UV rays: their unbelievable effects on health

UV rays

UV rays are a type of electromagnetic radiation emitted by the sun. Although there are several types of UV radiation, of these only UVA and UVB rays affect the human body, UVC rays being blocked by the ozone layer. Read on to find out more about UV rays.

What are UV rays and how do they affect us?

Sunlight exposure is a good source of Vitamin D for our body, so it is good not to be neglected. But exposure to the sun for a long time without protecting your eyes can be extremely harmful.

UV radiation is of two types: UV-A (can injure the eye, affecting part of the retina) and UV-B (which are much more dangerous, leading to serious conditions such as cataracts).

Among the negative effects of UV rays on the human body are: premature aging of the skin, the skin loses its elasticity, wrinkles, skin cancer (especially prone to people working outdoors) and, last but not least, vision disorders.

Positive effects of UVA rays

UVA rays, in the recommended quantities, have a series of beneficial effects for our health. When we exceed the measure, however, problems can occur. Following exposure to UV rays, the body produces vitamin D, a vitamin that is essential for health. According to doctors, however, 5-15 minutes of occasional exposure of the skin to the sun, 3 times a week, in the summer months, are more than enough to keep vitamin D levels within healthy limits. Vitamin D also stimulates the production of serotonin, a hormone that makes us feel good, which means that UV rays can even fight the signs and symptoms of depression.

Another advantage of exposure to ultraviolet rays is that they have the ability to treat certain dermatological conditions including: psoriasis, eczema, vitiligo or atopic dermatitis. But it is about controlled exposure, not exaggerated.

Negative effects of UVA rays on the skin

Unfortunately, prolonged exposure to UVA rays can have unwanted effects. These are the ones that activate melanin, the pigment already present in the surface layer of the skin. It therefore creates a tan that is obtained quickly, but disappears just as quickly.

Moreover, UVA rays penetrate the deeper layers of the skin, affecting the connective tissues and also the blood vessels. As a result, the skin loses its elasticity and thus wrinkles appear. Therefore, UVA radiation is responsible for premature aging of the skin. Recent studies in the field suggest that excessive exposure to UVA radiation can promote skin cancer. It is not known exactly the mechanism by which ultraviolet radiation causes cancer, but a popular hypothesis holds that increased oxidative stress in cells may be responsible for this situation.

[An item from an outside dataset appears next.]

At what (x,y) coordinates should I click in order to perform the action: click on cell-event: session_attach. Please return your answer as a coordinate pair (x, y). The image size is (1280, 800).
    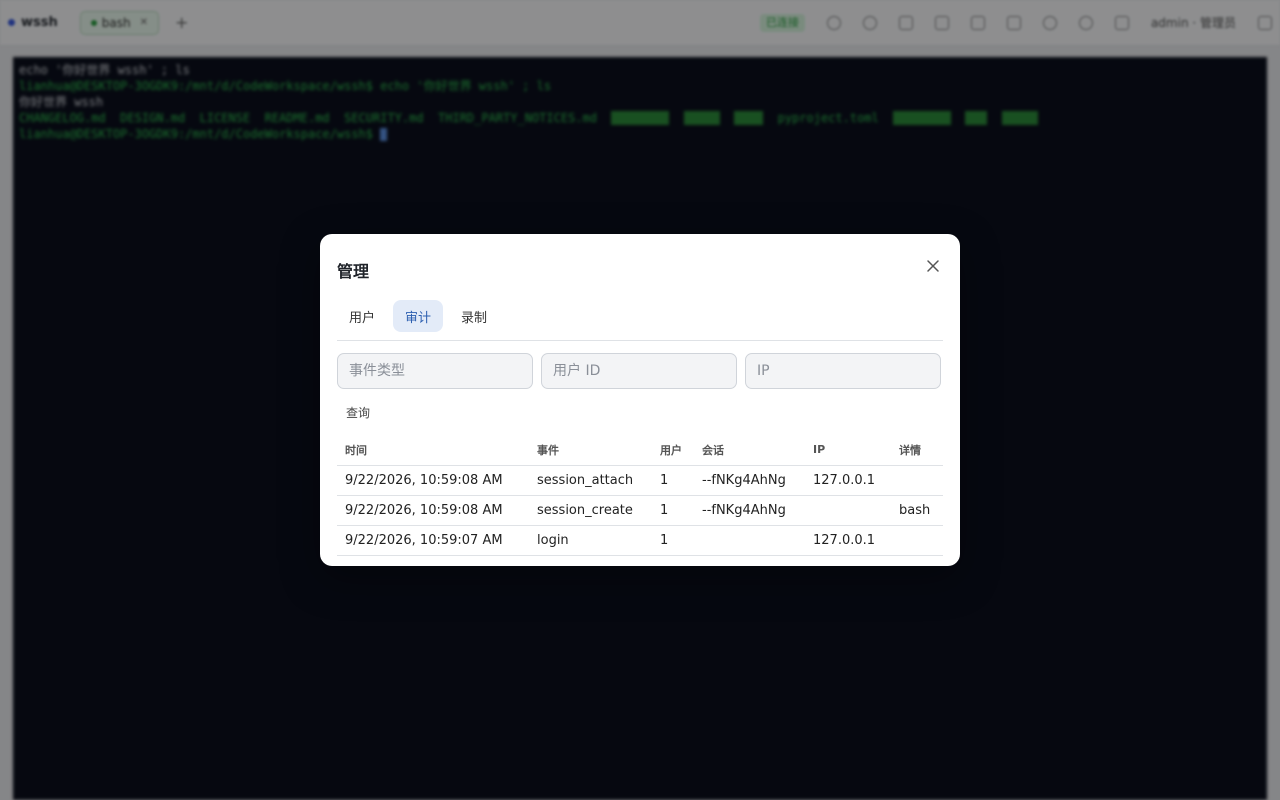
    Looking at the image, I should click on (590, 480).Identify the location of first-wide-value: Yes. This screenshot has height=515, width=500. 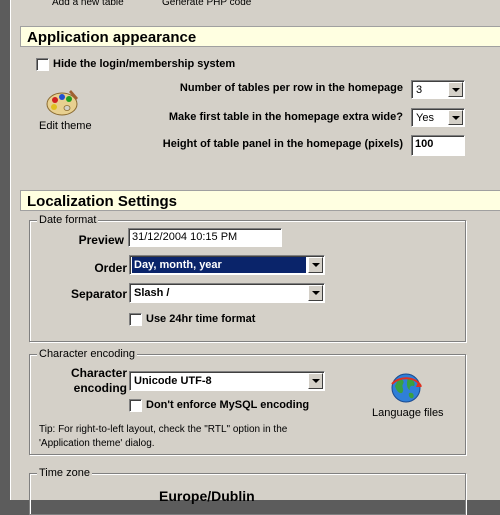
(425, 118).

Methods of protection against ultraviolet radiation

– use products with sun protection factor. They act as a temporary barrier to UV radiation. We can use clothes made of SPF materials, creams, lotions and makeup products with a high sun protection factor. We can also wear hats and sunglasses with polarized lenses, but also umbrellas.

– the most suitable products for protecting the skin against UVB radiation are those with a wide spectrum. The sun protection factor blocks 93% of UVB radiation. A product with SPF 50 will give the skin up to 99% protection. The skin must be covered with a generous layer of cream in order to be protected. The layer of cream should generally be refreshed once every 2.3 hours

– sunglasses with sun protection factor – the lenses must block 99-100% of both UVA and UVB radiation. They must be of a single color and have no imperfections. It is preferable to choose gray or gray because they reduce the brightness, but do not distort the way the colors are perceived.